HIPAA Risk Analysis and Compliance Testing
What is HIPPA?
The Health Insurance Portability and Accountability Act of 1996 (HIPAA) required the Secretary of the U.S. Department of Health and Human Services (HHS) to develop regulations protecting the privacy and security of certain health information (PHI and e-PHI). To fulfill this requirement, HHS published what is commonly known as the Standards for Privacy of Individually Identifiable Health Information, establishing national standards for the protection of certain health information. The Security Rule operationalizes the protections contained in the Privacy Rule by addressing the technical and non-technical safeguards that organizations called “covered entities” must put in place to secure individuals’ “protected health information” (PHI). Within HHS, the Office for Civil Rights (OCR) has responsibility for enforcing the Privacy and Security Rules with voluntary compliance activities and substantial civil money penalties.
Who Are Covered Entities?
- Medical Facilities
- Any organization that collects or transmits Personal Health Information
Risk Analysis and Management
- The Administrative Safeguards provisions in the Security Rule require covered entities to perform risk analysis as part of their security management processes. Don L. Hubbard and Associates risk/management analysis assists in determining which security measures are reasonable and appropriate for a particular covered entity. Risk analysis affects the implementation of all of the safeguards contained in the Security Rule.

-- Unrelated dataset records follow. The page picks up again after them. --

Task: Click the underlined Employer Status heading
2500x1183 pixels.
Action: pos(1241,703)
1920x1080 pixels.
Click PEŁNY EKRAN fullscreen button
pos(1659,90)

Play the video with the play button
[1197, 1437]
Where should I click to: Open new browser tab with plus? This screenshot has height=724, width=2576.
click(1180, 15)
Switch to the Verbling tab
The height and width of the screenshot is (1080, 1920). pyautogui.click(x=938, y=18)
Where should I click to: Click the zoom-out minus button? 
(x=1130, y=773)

- A risk analysis process includes, but is not limited to, the following activities:
- Evaluate the likelihood and impact of potential risks to PHI
- Implement appropriate security measures to address the risks identified in the risk analysis
- Document the chosen security measures and, where required, the rationale for adopting those measures
- Maintain continuous, reasonable, and appropriate security protections
- Provide continuous on site spot inspections to insure compliance and reevaluate the effectiveness of security measures put in place
Risk analysis should be an ongoing process, in which a covered entity regularly reviews its records to track access to PHI and e-PHI and detect security incidents.